OMG, you had me so worried I ran down to my kitchen to take a close look at the ingredient listing on the Acana Pacifica as well as the protein %.

I have no idea where you got the 60% protein information, but my bag clearly states 33% protein and 18% fat. Sorry I was off by 3% protein.

Please check your bag again, I am sure it says 33% protein not 60%.
I dont believe any kibble is at 60% protein, not even Orijen that is very high in protein... I believe they are at most 40% or a bit lower 

Let me know where you got your info. re: 60% protein in the Acana Pacifica ??

LOL I do agree with you about the fishy smell, I guess it is the lobster shells they are grinding into the food. I believe that there is lobster shell in Acana Pacifica and no doubt this is really what gives it the extra edge HEW !!!! you are right does not smell that great.

But.... you are also feeding Tripe and whether canned or raw (green) the smell is horrible and makes Acana Pacifica smell like Dior perfume by comparrison to raw Tripe and/or canned one


----------



## PoodlePowerBC

Again I was mistaken and changed it. Sorry, my bad. I read the 60% fish as 60% protein  
And the tripe I have is raw (Kinda yellow), it's frozen bits that I chop and add and I haven't noticed a smell. Maybe I'm just sensitve to fishy smells? My boys also get raw bones, gotta be some protein there, so till he's done training I'll stick with the TOW. Scared to change again ... tired of the loose stools 
Thanks


----------



## whitepoodles

PoodlePowerBC said:


> Again I was mistaken and changed it.

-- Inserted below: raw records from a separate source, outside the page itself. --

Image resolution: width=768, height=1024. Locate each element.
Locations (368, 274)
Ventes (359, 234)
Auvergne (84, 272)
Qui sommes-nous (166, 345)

Sorry, my bad. I read the 60% fish as 60% protein
> And the tripe I have is raw (Kinda yellow), it's frozen bits that I chop and add and I haven't noticed a smell. Maybe I'm just sensitve to fishy smells? My boys also get raw bones, gotta be some protein there, so till he's done training I'll stick with the TOW. Scared to change again ... tired of the loose stools
> Thanks


LOL dont worry, its midnight.
I wish I can get fresh or frozen green tripe. I dont know where I can get it but it will be great. For Tripe I purchase the cans Tripette which are made in BC and it is the next best thing to the fresh Tripe.. 
If you know anyone that can ship Tripe from your source all the way to Montreal, pls. let me know. Thanx.

P.S. I also give raw bones. Keeps them happy and their teeth in great condition. I never have to scale them.

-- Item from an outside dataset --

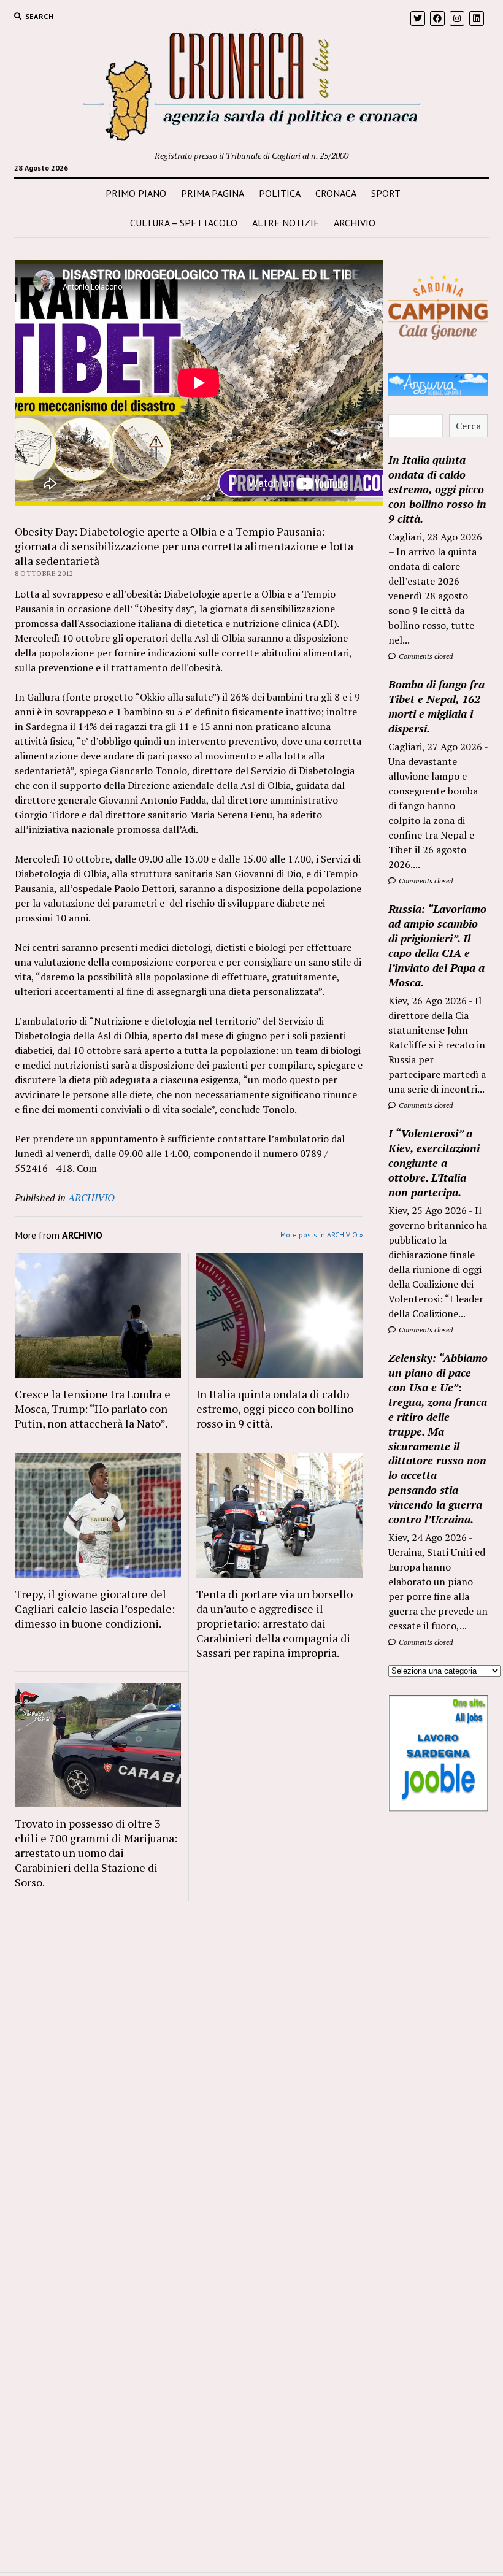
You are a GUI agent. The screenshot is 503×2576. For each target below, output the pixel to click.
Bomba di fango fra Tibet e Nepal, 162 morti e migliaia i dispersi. (436, 706)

Ofcourse you should stick to the food your dogs do well on. I will look into TOTW, Not every store here in Montreal carries it.. but it is always good to find out about alternate foods and how they work for other dogs. Thanks for the info.


----------



## georgiapeach

shellbeme said:


> I'm still kind of confused on why Acana would need a grain free line when they Orijen already? And do you think the Acana grain free (I believe it's lower protein) is more along the lines of what I'm looking for?

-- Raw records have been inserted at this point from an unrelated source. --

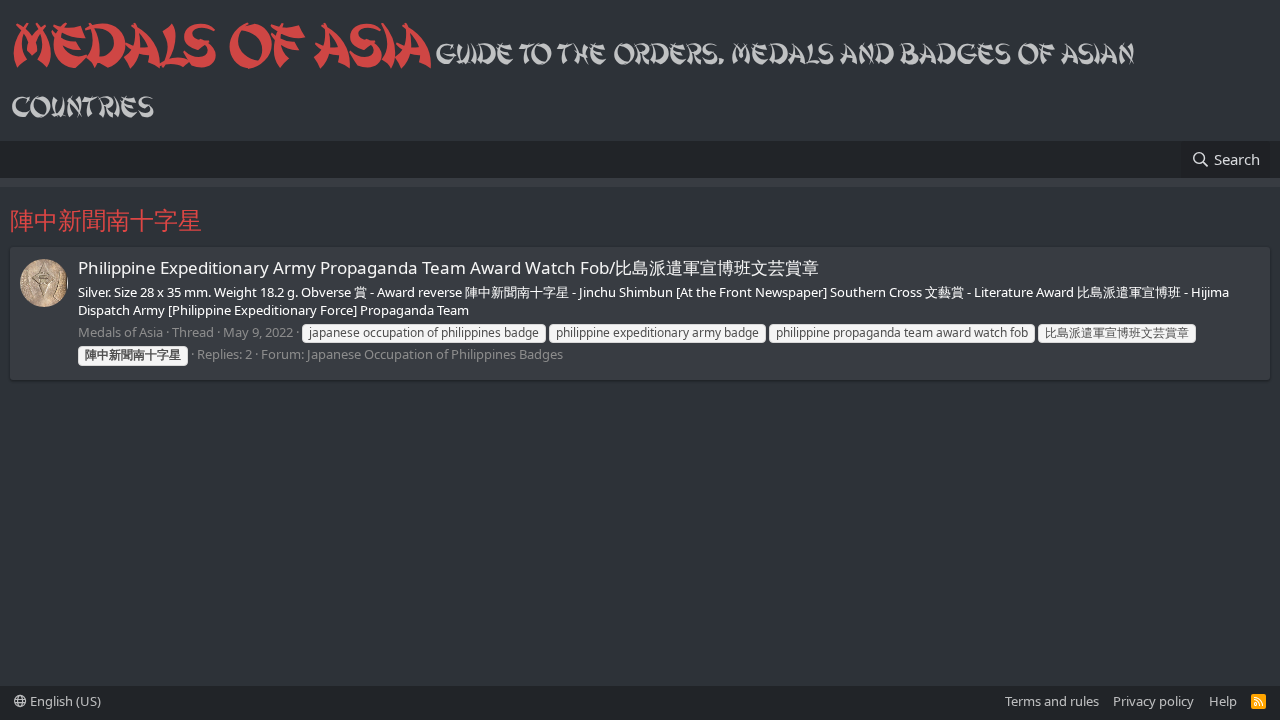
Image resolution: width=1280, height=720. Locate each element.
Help (1223, 701)
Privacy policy (1153, 701)
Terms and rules (1052, 701)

You hit the nail on the head when you mentioned that the Acana's grain free version is a little lower in protein. This is why they have this version - for people like us who want grain-free, but we don't want such a high protein. 

I don't feed Acana, but instead feed Taste of the Wild. The reason is that TOTW is less expensive. I've heard great things about Acana!


----------



## whitepoodles

georgiapeach said:


> You hit the nail on the head when you mentioned that the Acana's grain free version is a little lower in protein. This is why they have this version - for people like us who want grain-free, but we don't want such a high protein.
> 
> I don't feed Acana, but instead feed Taste of the Wild. The reason is that TOTW is less expensive. I've heard great things about Acana!


The Acana food is more expensive sold in the U.S. rather than in Cda. since it is a Can. made food. Same thing with Fromm and other U.S. made dog food brands.. They cost much less in the U.S. than in Cda. Duty, customs etc.. figure prominently in the U.S. dog food when it is shipped and sold on Canadian soil.

I guess Acana was very intelligent in marketing a food with a normal level not too high not too low protein level and also great product for the money. Most canadians I know are wide eye open to the prices that some well known U.S. foods fetch here in Candian stores and so Acana is a god sent to us folks who cant afford to pay $80.00 and up for U.S. made good quality pet foods.


----------



## whitepoodles

Shellbeme:

Origen is way too high in protein. 
When you have show dogs and coat to upkeep it is well known that foods very high in protein will fry the coat and may cause skeletal deformity in young puppies if fed a very high protein diet.
Most dogs cant assimilate such a high protein level unless they are a working dog, doing show circuit specialing or mushing or are dogs out in the north living an outdoor life where protein levels are mandatory in order to maintain them healthy.
Our poodles are not working dogs and if they are they are not as hard worked as some breeds or the nordic breeds who mush or live outdoors. They are basic home pets etc.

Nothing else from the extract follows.